Repeat exactly the lines from the start of the material below up to and including the "Click the Next" line.

LISTED ENTRIES |
_ _ _
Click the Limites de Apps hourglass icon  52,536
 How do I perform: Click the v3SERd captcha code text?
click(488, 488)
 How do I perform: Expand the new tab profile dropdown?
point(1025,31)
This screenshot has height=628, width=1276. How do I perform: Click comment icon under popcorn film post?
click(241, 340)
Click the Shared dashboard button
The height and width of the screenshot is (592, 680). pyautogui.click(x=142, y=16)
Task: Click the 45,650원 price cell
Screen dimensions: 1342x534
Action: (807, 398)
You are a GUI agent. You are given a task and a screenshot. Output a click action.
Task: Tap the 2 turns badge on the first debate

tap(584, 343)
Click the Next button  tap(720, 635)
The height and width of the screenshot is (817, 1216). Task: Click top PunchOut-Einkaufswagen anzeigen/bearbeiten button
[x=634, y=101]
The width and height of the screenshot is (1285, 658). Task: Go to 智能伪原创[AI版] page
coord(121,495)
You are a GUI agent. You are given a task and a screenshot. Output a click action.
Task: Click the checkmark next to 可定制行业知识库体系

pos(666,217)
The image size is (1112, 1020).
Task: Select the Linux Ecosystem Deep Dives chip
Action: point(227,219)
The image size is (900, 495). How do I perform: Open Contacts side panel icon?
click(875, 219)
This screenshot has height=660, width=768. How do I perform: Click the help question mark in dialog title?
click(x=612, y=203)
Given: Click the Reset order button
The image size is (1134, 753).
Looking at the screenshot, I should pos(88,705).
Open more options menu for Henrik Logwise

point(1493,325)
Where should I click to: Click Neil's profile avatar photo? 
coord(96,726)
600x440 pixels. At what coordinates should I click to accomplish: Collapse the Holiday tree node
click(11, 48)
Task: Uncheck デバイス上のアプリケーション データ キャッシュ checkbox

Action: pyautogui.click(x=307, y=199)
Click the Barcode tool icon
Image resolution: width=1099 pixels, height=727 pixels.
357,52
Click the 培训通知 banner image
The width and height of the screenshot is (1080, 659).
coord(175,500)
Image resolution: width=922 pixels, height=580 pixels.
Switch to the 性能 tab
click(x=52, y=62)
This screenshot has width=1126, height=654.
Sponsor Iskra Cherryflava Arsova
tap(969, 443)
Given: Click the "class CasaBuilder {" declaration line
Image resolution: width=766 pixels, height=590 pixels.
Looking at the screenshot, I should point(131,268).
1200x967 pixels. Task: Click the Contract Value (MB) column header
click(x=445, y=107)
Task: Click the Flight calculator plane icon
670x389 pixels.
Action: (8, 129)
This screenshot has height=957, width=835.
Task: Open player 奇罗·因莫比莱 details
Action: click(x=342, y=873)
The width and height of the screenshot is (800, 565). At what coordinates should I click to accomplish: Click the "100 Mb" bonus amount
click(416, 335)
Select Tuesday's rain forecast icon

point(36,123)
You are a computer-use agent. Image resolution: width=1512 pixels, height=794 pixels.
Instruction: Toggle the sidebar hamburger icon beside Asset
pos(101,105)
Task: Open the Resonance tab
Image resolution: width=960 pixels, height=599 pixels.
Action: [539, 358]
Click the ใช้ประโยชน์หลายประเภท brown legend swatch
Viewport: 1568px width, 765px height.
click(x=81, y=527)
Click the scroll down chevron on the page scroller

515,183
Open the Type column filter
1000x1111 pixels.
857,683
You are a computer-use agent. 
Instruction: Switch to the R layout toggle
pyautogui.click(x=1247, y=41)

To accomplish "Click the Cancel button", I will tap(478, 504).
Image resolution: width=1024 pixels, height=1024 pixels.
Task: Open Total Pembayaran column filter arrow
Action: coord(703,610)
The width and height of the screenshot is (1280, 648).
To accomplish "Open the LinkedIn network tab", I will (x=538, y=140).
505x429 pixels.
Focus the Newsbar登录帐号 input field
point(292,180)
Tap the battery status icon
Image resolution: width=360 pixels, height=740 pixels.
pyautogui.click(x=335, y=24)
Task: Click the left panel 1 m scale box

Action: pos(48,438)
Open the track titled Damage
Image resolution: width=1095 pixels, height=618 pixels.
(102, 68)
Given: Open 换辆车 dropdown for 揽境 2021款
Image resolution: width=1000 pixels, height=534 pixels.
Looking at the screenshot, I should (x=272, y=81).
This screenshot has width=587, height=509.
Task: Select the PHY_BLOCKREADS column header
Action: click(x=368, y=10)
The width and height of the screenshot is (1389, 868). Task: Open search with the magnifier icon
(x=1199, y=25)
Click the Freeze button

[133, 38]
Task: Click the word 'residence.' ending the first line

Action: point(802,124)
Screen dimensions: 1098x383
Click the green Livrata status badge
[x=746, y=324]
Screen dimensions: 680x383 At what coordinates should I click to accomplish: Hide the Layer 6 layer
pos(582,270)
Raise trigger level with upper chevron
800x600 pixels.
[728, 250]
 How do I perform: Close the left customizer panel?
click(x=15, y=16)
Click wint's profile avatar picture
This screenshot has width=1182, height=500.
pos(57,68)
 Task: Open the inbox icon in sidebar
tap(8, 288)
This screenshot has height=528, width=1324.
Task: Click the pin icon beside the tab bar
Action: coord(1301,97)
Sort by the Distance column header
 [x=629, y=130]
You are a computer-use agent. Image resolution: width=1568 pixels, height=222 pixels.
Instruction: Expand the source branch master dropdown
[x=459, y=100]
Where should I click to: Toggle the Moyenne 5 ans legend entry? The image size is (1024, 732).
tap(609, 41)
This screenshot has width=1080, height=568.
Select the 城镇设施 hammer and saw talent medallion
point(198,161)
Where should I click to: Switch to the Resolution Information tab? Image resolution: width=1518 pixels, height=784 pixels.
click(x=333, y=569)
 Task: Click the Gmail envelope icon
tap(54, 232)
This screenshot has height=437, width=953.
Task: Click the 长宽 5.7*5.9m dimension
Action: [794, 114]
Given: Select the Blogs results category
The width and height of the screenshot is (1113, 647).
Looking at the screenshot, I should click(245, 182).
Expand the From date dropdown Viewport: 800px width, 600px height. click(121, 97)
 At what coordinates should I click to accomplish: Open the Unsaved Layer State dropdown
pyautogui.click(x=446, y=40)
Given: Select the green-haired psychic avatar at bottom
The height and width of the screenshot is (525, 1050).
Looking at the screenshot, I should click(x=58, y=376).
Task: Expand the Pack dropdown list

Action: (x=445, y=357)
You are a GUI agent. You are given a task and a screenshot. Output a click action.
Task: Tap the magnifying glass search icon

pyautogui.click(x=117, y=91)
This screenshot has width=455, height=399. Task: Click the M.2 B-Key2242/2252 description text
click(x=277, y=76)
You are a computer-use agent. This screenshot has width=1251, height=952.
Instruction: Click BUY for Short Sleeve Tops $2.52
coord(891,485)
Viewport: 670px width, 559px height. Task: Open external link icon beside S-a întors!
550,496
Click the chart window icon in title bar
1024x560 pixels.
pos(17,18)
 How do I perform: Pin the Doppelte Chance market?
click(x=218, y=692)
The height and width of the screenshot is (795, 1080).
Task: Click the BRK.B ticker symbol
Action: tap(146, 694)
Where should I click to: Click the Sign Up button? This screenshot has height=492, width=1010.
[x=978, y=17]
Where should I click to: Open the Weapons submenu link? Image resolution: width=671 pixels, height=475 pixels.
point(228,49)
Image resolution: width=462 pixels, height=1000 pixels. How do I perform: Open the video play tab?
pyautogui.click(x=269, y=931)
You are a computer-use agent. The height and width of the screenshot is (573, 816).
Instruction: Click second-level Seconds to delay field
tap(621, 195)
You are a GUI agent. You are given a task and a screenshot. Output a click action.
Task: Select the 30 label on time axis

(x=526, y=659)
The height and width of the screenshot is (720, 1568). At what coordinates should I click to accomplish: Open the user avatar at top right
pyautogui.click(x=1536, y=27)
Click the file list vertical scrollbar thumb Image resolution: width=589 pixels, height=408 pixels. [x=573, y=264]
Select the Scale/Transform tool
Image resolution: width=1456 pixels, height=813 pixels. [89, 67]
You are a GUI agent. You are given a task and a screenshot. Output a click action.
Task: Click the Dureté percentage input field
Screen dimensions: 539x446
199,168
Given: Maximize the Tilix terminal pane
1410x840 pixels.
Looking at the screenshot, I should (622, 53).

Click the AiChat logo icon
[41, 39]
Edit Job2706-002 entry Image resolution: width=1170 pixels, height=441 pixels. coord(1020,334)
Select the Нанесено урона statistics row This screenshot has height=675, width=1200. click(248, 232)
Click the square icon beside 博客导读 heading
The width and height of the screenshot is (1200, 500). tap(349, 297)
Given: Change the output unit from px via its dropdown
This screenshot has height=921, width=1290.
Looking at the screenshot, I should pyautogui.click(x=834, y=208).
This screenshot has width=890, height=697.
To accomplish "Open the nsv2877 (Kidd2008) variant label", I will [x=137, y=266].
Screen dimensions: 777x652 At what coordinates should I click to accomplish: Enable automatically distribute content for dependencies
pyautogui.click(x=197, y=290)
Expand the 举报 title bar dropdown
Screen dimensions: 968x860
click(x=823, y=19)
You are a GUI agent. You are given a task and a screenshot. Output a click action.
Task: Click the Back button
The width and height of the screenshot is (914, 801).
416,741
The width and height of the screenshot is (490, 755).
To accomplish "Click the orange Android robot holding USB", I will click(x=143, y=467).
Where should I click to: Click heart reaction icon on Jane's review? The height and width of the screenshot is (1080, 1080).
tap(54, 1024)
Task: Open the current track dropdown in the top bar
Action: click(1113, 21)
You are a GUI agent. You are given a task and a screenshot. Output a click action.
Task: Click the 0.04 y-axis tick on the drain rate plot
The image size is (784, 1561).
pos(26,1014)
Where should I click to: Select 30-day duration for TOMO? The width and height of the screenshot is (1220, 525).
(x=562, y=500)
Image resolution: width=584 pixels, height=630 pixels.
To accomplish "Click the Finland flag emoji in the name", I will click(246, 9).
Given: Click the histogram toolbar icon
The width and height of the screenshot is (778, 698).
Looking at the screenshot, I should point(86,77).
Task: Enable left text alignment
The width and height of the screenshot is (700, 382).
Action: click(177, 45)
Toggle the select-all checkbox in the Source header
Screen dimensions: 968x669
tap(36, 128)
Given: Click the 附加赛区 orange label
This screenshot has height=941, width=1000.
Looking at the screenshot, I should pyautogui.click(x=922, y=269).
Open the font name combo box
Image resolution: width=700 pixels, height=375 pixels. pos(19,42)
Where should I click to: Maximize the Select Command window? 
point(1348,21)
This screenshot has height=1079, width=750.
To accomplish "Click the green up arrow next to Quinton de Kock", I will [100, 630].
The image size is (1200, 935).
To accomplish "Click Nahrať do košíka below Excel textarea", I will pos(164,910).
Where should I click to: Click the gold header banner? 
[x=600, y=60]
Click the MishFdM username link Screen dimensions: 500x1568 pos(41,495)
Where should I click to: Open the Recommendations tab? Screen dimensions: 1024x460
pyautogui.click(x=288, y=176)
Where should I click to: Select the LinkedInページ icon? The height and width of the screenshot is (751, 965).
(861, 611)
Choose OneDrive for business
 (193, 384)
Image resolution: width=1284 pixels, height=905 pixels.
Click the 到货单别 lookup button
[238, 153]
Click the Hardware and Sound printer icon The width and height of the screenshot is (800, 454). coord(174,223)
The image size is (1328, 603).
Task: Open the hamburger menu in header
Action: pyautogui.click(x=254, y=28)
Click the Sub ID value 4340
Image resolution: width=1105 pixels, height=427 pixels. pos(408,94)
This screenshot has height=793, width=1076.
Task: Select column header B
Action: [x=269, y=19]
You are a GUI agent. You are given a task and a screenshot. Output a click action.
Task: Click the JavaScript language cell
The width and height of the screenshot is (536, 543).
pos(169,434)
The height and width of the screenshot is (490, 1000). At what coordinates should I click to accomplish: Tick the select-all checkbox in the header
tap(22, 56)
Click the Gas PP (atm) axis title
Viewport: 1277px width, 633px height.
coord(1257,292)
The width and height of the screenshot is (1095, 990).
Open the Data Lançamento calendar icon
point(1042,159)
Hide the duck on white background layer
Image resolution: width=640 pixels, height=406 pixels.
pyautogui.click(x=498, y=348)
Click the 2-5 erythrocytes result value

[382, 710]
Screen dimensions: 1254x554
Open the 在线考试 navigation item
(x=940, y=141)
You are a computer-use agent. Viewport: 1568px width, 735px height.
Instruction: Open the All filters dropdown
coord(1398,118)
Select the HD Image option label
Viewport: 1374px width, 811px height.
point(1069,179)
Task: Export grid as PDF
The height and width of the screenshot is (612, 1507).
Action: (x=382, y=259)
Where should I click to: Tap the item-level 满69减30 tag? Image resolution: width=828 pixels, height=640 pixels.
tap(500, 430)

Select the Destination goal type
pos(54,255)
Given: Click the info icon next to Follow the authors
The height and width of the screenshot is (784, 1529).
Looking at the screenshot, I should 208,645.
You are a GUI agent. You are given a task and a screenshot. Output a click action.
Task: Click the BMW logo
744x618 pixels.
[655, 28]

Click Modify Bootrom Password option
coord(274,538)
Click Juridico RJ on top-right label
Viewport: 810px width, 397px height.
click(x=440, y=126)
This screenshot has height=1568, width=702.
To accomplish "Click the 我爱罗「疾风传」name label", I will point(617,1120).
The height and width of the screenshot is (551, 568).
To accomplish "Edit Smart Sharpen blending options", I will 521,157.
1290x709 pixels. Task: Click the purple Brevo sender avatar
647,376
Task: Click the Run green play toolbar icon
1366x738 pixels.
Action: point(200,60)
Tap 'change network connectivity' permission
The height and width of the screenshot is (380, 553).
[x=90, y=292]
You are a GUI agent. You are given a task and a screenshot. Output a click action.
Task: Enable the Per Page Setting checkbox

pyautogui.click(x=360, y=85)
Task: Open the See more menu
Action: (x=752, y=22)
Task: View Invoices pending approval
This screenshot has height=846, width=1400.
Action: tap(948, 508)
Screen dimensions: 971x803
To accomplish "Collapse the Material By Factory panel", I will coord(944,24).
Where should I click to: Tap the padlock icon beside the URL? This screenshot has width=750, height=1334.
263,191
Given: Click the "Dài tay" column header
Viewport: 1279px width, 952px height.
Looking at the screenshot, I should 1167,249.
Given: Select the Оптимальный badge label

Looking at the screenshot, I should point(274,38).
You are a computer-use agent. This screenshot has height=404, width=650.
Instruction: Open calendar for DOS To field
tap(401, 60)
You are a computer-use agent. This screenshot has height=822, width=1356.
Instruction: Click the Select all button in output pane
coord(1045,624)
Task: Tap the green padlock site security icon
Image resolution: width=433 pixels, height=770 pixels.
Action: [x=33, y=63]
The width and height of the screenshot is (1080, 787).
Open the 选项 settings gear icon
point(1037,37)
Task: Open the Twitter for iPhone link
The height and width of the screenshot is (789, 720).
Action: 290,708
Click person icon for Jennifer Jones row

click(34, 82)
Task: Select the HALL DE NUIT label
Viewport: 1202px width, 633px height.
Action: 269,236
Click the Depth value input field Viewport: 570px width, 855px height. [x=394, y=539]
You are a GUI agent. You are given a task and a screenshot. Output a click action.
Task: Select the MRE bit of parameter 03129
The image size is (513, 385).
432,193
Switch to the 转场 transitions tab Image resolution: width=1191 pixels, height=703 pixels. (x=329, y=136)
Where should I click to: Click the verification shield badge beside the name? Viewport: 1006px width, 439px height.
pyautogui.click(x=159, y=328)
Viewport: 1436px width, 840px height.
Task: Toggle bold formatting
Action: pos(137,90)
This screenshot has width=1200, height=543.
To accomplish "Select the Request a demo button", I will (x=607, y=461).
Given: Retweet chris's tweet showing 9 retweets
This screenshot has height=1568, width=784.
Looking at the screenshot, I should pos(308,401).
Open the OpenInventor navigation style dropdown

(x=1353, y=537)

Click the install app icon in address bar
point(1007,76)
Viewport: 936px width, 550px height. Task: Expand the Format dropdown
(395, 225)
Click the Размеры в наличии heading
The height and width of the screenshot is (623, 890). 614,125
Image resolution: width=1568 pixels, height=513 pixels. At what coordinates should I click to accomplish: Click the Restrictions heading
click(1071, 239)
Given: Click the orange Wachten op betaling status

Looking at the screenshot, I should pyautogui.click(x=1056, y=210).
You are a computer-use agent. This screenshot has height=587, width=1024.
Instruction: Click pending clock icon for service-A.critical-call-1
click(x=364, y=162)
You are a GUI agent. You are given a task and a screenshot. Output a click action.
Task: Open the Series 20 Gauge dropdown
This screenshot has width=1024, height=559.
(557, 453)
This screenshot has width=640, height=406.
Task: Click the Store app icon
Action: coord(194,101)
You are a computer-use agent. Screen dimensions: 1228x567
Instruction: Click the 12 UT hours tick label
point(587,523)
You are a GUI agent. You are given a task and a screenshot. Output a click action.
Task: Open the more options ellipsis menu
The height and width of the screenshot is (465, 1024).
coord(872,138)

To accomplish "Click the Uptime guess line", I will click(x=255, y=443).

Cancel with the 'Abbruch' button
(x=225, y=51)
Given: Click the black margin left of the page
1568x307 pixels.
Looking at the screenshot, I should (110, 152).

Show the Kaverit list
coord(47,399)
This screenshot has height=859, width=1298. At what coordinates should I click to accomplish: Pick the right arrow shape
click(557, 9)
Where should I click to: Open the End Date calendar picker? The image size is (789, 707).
_ _ _
YOUR SOLUTION |
Click the Limites de Apps hourglass icon  52,536
 How do I perform: Click the v3SERd captcha code text?
click(488, 488)
 How do I perform: Expand the new tab profile dropdown?
point(1025,31)
This screenshot has height=628, width=1276. How do I perform: Click comment icon under popcorn film post?
click(241, 340)
Click the Shared dashboard button
The height and width of the screenshot is (592, 680). pyautogui.click(x=142, y=16)
Task: Click the 45,650원 price cell
Screen dimensions: 1342x534
Action: (807, 398)
You are a GUI agent. You are given a task and a screenshot. Output a click action.
Task: Tap the 2 turns badge on the first debate

tap(584, 343)
Click the Next button  tap(720, 635)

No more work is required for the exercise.